Abstract
Typical optimization problems in reservoir management (e.g. injection rates allocation in a waterflooding project) usually involve a high number of variables to be controlled. Model-based optimization techniques can be used to seek for control strategies able to maximize the asset performance. Another key issue is that model parameters are always affected by uncertainty, even after being conditioned to the historical data. Objective of this paper is to present a robust ensemble-based optimization methodology (EnOpt) for maximizing reservoir life-cycle production under geological uncertainty.
EnOpt is a simulator-independent technique which attempts to maximize an objective function by iteratively updating an ensemble of control variables along the direction of an estimated gradient. This method was applied for the control optimization of a 6-wells model inspired on a real field case, which is a heavy oil reservoir characterized by line-drive waterflood patterns with horizontal wells. We first evaluated different control strategies assuming perfect knowledge of model parameters (nominal optimization). Then, an ensemble of updated model realizations was included within the optimization framework (robust optimization) to represent the residual uncertainty after history matching.

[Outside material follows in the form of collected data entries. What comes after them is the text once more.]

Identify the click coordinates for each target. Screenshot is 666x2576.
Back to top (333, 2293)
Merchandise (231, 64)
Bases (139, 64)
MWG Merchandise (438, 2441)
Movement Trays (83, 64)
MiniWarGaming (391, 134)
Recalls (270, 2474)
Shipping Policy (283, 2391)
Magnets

In the nominal case we optimized the cumulative oil production over a period of 10 years using the injection bottom hole pressures as control variables. In order to investigate the possibility of limiting the water production, we also evaluated an alternative strategy based on the optimization of the Net Present Value. The overall results showed that the methodology is able to improve the selected objective function (up to 6% average increase with respect to a traditional pressure maintenance strategy), even though the associated optimal controls could be conditioned by the kind of information included in the gradient evaluation. In the robust case, optimization was intended as the maximization of the expected value of the objective function (here the cumulative oil production). In addition, the robust framework was implemented considering two alternative schemes, which differ by the ratios used for coupling the ensemble of model realizations with the ensemble of controls. The standard approach uses a one-to-one relationship between the two ensembles, whereas the second one is based on the application of a full set of controls to a smaller ensemble of representative models. We observed that the former performed slightly better (and with lower computational cost), although this behavior was ascribed to the relatively low degree of uncertainty. However, in both the cases we achieved an average increase in the objective function comparable to the optimization based on the hypothesis of known geology.
Effectiveness and flexibility are well-known strengths of EnOpt. Considering reservoir complexity and model uncertainty, the results of this application give further evidence of its feasibility and robustness for the production optimization of real cases on a larger scale.